運転士にとって経験する要素は誰でも持っていますね。
私はまだ入社3年目で実際にその現場には行ったことはないのですが、
人身事故をして間がない車両の交検を打ったことがあります。
そのとき私は大阪方の先頭車を含む3両の機械担当
(台車、ブレーキ関係機器の検査担当)でした。
そして人身事故をした車両も大阪方の先頭車だったのです。
事故をしたあと外注の方が清掃をしてくださるのですが、外周りだけで、
床下機器についた細かなものはとれずに残っていました。
人身事故(2)で書いてあったように人というのは独特なにおいがしました。
できればあまり近づきたくはないのですが、床下のいたるところについているので
そんなわけにもいかずこらえながら検査を続けました。
先頭車でなければよかったかもしれませんが。
【見つからない右手】の話しですが、
私の会社(私の区所)では見つからなかったときには倉(車庫)に車両をいれ探していました。
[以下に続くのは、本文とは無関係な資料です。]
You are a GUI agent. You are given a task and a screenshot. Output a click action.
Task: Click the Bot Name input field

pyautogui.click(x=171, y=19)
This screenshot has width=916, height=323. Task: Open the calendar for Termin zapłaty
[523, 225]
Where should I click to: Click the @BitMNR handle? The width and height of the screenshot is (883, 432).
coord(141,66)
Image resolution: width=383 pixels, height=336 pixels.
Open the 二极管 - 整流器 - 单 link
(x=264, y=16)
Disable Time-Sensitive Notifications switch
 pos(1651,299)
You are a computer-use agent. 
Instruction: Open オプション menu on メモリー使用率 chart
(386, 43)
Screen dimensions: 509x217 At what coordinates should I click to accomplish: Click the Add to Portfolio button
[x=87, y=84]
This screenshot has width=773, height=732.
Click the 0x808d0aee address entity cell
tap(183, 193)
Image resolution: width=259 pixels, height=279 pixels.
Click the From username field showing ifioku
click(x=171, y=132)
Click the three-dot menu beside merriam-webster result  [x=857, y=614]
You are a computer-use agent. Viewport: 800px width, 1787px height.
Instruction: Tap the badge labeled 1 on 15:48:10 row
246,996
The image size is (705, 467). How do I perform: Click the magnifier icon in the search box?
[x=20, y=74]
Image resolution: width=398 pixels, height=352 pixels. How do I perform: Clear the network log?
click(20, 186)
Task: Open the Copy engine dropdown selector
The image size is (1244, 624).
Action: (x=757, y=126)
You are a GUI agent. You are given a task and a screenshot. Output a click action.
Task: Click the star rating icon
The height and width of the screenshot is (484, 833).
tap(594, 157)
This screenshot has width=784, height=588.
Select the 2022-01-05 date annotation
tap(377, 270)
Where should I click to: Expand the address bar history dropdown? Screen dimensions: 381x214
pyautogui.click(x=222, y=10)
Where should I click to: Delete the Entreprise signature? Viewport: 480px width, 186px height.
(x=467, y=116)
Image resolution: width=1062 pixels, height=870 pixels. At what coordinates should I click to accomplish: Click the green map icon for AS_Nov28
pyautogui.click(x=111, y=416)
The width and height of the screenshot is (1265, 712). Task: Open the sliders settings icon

マグロって、なぜか当たりの多い人と、少ない人がいます
よね。不思議なものです。
ホームドアを導入するとほとんどなくなるそうです。どんどん
導入されればいいのですけど。
mackyさん
マグロをやった車両を担当しましたか。嫌ですよね。どうでした?
私は、肝が小さいから、マグロは絶対だめだと思っていたのですが、
結構普通に対応できて、その晩も挽肉使った料理ができたほどです。
そんな自分に感心していたのですが、鼻がにおいを覚えていて、
においを思い出すと不快な気分になって滅入りましたね。
また違う場所で人身に遭遇したことのある先輩もいました。その人は半分ノイローゼになったそうですね。夏場の深夜は結構多かったそうですよ。
5月、7,8月、年末は特に要注意期間ですね
くれぐれも私の仕業でやらないでくださいと毎日祈るばかりです。
匿名運転士さん、こんにちわ。
毎日、お疲れ様で御座います<m(__)m>
電車で人を跳ねた場合ってきれいな遺体として残るのは、やはりマレなんですね。大部分がバラバラになって、肉片とか細切れになってしまうとは、あまりにもリアルすぎて創造が付きませんが。しかも車体にその遺体の一部が残ってた場合の後処理なんかはどうするんでしょうか?やはりご遺族にお返しするんでしょうか?疑問です。 (?_?)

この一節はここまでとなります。